2. SISTEMA DIGESTÓRIO 
 
2.1 ESTÔMAGO 
As cirurgias gástricas são mais comuns em determinados casos, como a presença 
de corpos estranhos e correção da dilatação vólvulo-gástrica, e menos comuns em casos 
de neoplasias, ulcerações ou erosões, e obstruções benignas da saída gástrica. Em alguns 
casos, uma gastrotomia pode ser convertida em uma gastrectomia parcial para biópsia ou 
de espessura total para remover tumores ou outras lesões focais. 
A capacidade média de um estômago de animais de pequeno porte é bastante 
variável, principalmente por se tratar de um órgão muito distensível.
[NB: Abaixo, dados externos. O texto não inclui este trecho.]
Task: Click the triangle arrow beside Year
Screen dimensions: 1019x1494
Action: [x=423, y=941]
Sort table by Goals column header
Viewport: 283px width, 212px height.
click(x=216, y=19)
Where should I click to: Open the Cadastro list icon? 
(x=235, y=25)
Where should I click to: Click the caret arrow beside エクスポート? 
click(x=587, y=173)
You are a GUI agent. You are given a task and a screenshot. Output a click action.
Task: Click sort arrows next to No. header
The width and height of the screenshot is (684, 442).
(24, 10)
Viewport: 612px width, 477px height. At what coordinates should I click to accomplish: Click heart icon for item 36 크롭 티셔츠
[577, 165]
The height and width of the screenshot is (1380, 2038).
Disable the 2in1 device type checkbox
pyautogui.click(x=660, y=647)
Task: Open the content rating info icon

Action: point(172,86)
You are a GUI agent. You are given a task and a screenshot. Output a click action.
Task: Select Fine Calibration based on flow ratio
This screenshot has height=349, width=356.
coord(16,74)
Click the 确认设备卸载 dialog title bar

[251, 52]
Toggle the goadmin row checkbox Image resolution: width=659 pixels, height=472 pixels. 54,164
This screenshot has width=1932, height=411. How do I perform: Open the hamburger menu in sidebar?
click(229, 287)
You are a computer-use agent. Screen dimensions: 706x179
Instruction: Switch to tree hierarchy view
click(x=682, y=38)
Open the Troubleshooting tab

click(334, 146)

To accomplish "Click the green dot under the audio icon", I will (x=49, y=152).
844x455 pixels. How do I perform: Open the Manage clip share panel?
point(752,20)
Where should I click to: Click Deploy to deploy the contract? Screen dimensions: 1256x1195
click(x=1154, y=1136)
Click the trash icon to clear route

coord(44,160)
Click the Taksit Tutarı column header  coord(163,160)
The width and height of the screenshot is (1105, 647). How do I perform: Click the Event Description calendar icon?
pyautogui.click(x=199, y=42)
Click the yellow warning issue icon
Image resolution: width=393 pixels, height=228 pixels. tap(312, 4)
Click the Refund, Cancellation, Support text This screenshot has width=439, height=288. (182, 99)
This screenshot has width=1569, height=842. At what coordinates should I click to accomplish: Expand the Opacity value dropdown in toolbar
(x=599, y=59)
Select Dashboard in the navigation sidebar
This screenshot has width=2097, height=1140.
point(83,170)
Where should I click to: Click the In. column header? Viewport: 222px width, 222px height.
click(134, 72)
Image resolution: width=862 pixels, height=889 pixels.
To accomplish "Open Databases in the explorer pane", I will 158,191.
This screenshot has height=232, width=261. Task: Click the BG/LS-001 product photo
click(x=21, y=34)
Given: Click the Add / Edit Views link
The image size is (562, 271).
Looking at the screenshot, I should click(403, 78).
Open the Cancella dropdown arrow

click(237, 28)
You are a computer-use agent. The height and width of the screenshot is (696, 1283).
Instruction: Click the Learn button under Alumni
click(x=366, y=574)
O estômago de um 
cão da raça Beagle suporta cerca de 400 a 500 ml, enquanto que o de um cão de médio 
porte suporta cerca de 700 ml. Os cães de grande porte têm uma capacidade estimada de 
3 litros, mas podem alcançar 7 a 8 litros, em condições não fisiológicas. Já o estômago 
dos gatos é menos variável em suas dimensões e capacidade, podendo aceitar de 300 a 
350 ml de líquido, uma capacidade 2 a 3 vezes maior à do restante do trato 
gastrointestinal. 
Sempre que há exposição do lúmen durante as cirurgias do estômago, existe o 
risco de contaminação da cavidade abdominal, seja por substâncias químicas, partículas 
ou bactérias. Diante disso, sempre devem ser tomadas medidas preventivas com o intuito 
de evitar essa contaminação e uma posterior complicação, como a peritonite. Dentre essas 
medidas, têm-se a aplicação de pontos de reparo, uso de esponjas de laparotomia, 
irrigação intraperitoneal pós-procedimento e a designação de instrumentais cirúrgicos 
“limpos” e “sujos”. 
 
2.1.1 Definições 
A gastrotomia é uma incisão através da parede do estômago para ter acesso ao seu 
lúmen. A gastrostomia é a criação de uma abertura artificial para o lúmen do estômago, 
podendo ser permanente ou temporária. A gastrectomia parcial é a ressecção de uma 
porção do estômago, podendo ter finalidade diagnóstica ou terapêutica. Gastropexia 
consiste na fixação permanente do estômago à parede abdominal. 
 
2.1.2 Anatomia 
O estômago pode ser dividido em regiões: cárdia, fundo, corpo, antro pilórico, 
canal pilórico e óstio pilórico. O esôfago penetra o estômago no óstio cardíaco (cárdia). 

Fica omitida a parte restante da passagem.